Centrale Raad van Beroep

Datum uitspraak
7 mei 2009
Publicatiedatum
5 april 2013
Zaaknummer
07-7013 AW
Instantie
Centrale Raad van Beroep
Type
Uitspraak
Procedures
  • Hoger beroep
Rechters
Vindplaatsen
  • Rechtspraak.nl
AI samenvatting door LexboostAutomatisch gegenereerd

Bevestiging van ontslag wegens plichtsverzuim van een politieagent

In deze zaak heeft de Centrale Raad van Beroep op 7 mei 2009 uitspraak gedaan in het hoger beroep van een politieagent die was ontslagen wegens plichtsverzuim. De appellant, die sinds 1 september 1999 in dienst was, werd verweten dat hij in diensttijd met een politieauto buiten de regiogrenzen had gereden en daarbij verkeersvoorschriften had overtreden. De korpsbeheerder had na een grootschalig disciplinair onderzoek besloten tot ontslag, wat door de rechtbank Dordrecht in een eerdere uitspraak werd bekrachtigd. De appellant erkende de gedragingen, maar stelde dat de opgelegde straf onevenredig was en dat er sprake was van strijd met het gelijkheidsbeginsel.

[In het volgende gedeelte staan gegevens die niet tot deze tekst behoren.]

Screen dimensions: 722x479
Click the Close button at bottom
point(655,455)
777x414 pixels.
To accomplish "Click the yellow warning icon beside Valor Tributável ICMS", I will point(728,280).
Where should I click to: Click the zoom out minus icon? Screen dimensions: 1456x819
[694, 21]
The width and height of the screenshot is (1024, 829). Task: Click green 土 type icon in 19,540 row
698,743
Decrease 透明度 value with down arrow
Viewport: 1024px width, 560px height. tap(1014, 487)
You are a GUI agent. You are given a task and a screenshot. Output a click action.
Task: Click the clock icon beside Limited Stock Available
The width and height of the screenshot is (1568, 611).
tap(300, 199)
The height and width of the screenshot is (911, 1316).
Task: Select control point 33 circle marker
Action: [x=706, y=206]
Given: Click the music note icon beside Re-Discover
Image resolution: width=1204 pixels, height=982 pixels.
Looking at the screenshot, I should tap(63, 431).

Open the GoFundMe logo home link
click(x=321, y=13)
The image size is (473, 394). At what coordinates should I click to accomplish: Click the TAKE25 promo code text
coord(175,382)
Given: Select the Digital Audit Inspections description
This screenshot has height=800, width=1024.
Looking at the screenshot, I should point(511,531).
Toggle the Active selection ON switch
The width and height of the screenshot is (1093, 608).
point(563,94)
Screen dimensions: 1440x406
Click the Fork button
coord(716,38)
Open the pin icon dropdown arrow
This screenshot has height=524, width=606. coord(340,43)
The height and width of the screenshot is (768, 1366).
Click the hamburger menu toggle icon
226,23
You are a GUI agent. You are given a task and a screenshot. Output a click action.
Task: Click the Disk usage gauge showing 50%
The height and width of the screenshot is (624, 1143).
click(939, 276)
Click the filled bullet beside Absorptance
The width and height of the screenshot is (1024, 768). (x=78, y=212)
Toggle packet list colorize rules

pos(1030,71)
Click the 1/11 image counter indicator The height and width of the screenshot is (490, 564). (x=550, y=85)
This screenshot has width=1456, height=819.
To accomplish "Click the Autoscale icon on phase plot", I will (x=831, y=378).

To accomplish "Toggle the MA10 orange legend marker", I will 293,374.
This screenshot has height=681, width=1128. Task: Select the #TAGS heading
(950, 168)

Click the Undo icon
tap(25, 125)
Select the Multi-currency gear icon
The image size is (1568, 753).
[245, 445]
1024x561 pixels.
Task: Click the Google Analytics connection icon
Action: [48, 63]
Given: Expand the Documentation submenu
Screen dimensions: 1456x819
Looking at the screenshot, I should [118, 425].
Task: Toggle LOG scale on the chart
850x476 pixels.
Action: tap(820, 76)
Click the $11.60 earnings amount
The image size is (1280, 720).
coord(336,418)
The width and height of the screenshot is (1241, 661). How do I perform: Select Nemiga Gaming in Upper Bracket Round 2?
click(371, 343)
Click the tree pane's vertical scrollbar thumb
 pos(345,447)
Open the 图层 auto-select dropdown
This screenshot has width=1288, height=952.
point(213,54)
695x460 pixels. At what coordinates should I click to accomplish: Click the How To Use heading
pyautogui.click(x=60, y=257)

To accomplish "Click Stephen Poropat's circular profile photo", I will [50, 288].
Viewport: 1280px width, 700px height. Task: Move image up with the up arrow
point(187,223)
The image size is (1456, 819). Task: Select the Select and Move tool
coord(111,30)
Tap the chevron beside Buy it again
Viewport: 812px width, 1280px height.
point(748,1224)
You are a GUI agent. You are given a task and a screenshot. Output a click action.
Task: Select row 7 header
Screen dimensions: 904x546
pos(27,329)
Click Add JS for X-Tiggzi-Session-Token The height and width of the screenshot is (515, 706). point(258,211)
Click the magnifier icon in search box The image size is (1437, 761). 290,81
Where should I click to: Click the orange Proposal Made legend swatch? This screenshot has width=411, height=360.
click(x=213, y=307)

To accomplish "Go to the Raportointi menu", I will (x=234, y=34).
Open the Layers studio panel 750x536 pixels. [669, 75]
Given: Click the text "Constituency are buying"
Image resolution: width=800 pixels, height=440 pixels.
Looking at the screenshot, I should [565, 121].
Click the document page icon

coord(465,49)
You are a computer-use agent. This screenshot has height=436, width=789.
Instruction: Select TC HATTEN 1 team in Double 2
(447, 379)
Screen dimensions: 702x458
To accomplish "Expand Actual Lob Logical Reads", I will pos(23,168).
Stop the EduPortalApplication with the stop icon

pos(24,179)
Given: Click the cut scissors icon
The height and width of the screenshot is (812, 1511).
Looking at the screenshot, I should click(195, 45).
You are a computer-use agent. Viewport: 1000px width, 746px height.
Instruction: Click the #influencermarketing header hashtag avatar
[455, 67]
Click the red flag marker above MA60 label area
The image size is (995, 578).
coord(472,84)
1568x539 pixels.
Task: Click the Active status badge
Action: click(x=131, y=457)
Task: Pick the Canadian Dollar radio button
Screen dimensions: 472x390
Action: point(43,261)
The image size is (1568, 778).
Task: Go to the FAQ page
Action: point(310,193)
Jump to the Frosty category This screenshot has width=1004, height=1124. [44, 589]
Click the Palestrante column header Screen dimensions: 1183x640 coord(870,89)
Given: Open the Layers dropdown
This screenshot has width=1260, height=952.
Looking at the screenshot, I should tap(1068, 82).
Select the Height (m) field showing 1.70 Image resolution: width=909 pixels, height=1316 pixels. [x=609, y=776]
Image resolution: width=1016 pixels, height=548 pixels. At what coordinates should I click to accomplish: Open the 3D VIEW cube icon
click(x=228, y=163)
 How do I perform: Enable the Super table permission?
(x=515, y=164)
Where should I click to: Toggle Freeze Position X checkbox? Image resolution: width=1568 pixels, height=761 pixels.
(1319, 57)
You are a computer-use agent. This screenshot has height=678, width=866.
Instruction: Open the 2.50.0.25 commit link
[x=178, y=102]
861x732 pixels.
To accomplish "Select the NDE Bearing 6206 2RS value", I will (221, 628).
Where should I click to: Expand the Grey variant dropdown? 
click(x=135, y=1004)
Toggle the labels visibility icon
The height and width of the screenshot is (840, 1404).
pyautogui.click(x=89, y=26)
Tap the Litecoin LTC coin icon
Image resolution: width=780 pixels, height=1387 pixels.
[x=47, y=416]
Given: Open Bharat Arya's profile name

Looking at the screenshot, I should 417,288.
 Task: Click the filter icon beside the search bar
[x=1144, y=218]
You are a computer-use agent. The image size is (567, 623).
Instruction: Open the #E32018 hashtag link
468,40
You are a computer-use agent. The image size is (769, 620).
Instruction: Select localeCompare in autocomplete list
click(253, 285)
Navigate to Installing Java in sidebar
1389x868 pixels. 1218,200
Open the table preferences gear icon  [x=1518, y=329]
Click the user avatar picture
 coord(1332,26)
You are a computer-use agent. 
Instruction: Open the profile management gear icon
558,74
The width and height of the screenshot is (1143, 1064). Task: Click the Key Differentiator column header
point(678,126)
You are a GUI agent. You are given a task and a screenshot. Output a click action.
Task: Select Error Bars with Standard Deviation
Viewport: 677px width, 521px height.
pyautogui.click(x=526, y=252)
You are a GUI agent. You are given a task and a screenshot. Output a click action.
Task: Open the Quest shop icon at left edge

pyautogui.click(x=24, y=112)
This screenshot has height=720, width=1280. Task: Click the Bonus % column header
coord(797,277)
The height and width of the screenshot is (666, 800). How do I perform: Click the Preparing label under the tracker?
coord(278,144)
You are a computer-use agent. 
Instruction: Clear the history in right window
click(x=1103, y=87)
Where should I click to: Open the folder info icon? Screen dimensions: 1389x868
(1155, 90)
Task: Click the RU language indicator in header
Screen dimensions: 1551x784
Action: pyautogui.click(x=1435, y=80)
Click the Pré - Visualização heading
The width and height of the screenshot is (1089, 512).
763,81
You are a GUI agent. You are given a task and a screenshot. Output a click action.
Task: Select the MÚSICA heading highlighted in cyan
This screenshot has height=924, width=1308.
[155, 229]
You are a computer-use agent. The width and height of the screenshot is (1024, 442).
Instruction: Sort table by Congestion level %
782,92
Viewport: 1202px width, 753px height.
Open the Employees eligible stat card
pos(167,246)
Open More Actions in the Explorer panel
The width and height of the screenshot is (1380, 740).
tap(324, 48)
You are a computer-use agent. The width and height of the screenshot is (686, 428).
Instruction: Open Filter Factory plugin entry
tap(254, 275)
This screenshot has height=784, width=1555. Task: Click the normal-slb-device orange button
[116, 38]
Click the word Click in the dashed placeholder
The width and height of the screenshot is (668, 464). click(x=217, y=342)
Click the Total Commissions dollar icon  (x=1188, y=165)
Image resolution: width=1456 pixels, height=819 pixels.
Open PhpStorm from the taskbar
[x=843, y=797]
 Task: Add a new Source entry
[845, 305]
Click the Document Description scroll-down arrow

De Raad overwoog dat de korpsbeheerder niet in strijd met het gelijkheidsbeginsel had gehandeld, omdat de straffen op basis van een individuele benadering waren opgelegd. De Raad bevestigde de eerdere uitspraak van de rechtbank en oordeelde dat de opgelegde straf niet onevenredig was aan de ernst van het plichtsverzuim. De Raad benadrukte dat de appellant tijdens zijn ritten niet inzetbaar was voor zijn kerntaken als politieagent en dat zijn gedrag het vertrouwen in hem als agent ernstig had geschaad.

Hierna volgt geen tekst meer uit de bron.